Arrow Video: Bloodtide (1982) - Reviewed

Richard Jefferies’; who would go on to direct the ultra-violent Scarecrows (1988), debut feature film is an interesting amalgam of genre and technique.  Blending the fever dream aesthetic of Suspiria and Messiah of Evil with art house sensitivities of late 70's European cinema, Bloodtide is ultimately an essential piece of low budget filmmaking.  Featuring a unique performance by James Earl Jones, eerie set pieces, and some of the most atrociously cheap monster effects to ever grace the screen, this is required viewing for diehard genre fans. 

Newlyweds arrive on a mysterious Mediterranean island searching for a lost relative.  Teaming up with an obsessed treasure hunter, the trio uncover a deadly secret buried underneath the island that threatens all of their lives.  Martin Cove and Mary Louise Weller are the newlyweds searching for Cove's lost sister, who is portrayed by Deborah Shelton (Dallas).  Most of Cove's performance is an afterthought, but his scenes, particularly during the final act are fairly intense.  Shelton is memorable as a hypnotic siren who may or may not be bound to the ancient evil plaguing the island.  Everyone is overshadowed James Earl Jones' hulking treasure hunter, endlessly quoting Shakespeare and Ahab inspired soliloquies as he pursues revenge.  Screen legend Jose Ferrer has an extended cameo as the esoteric magistrate of the island and his confrontations with Jones are essentially the entire film.  

The script, written by Jefferies and Nico Mastorakis (In the Cold of the Night) was extremely progressive, coupling Jones' character with a Caucasian women.  Their relationship is also relatively healthy, and (most likely due to Mastorakis' influence) the film does not shy away from sexuality, without being sleazy.  Unfortunately, the bulk of the kill scenes are laughable, as is the ultimate reveal of the creature. What makes Bloodtide a memorable experience, beyond the outrageousness of the monster's appearance, is the world that Jefferies creates around the principals.  He is a master at atmosphere and no space, be it on a sun-soaked beach or inside a spooky subterranean cavern, is ever wasted.   There are also a handful of masterful wide shots dappled throughout, courtesy of Aris Stavrou's vibrant cinematography.

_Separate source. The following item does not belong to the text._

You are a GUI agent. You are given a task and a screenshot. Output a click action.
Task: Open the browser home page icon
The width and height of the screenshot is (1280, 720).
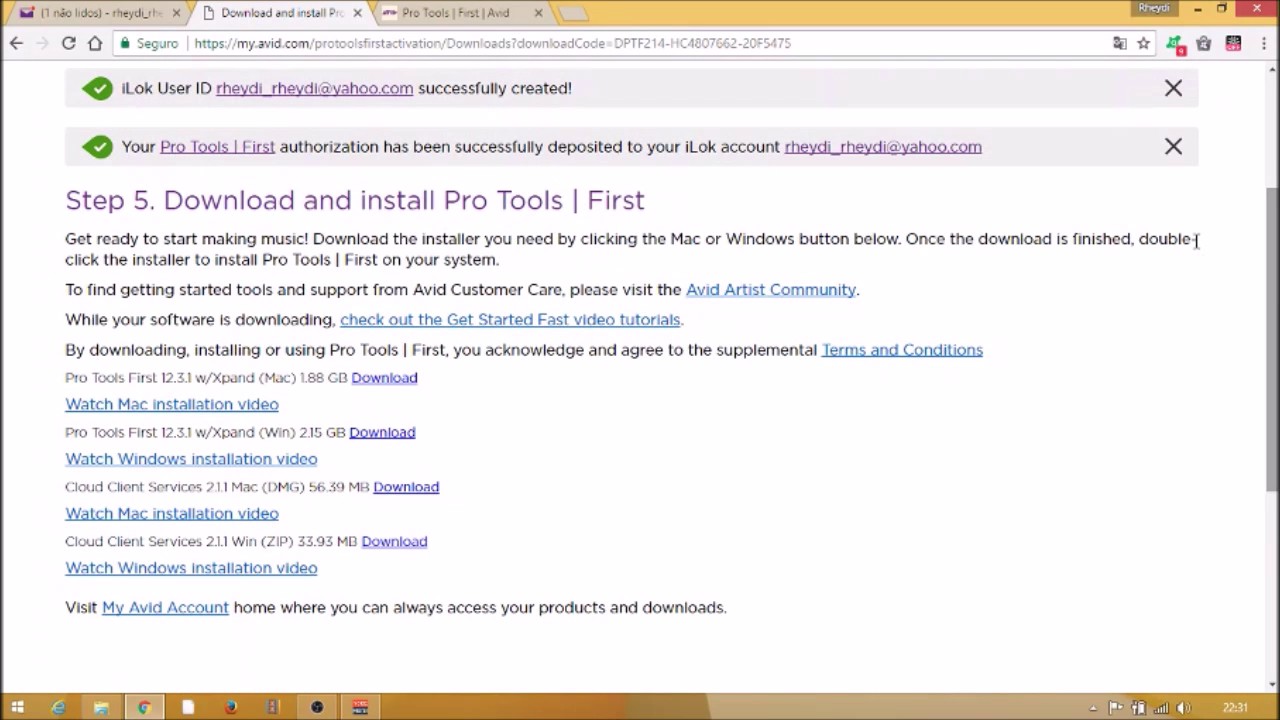[x=95, y=43]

Available now on a stunning Blu-ray transfer from Arrow or for digital rental, Bloodtide is the kind of film that works solely as a mood piece.  When the monster is involved, it slides back into genre fodder, but in between those moments are the elements of a masterful psychological thriller about sexual repression and cultural evils that pervade humanity still to this day.  Jones' commanding performance anchors the film, but it is the elements at work: an ethereal score by Shuki Levy and Jerry Mosely, preposterous special effects, and potent visuals that combine to create a film that has been forgotten in time, perhaps unjustly.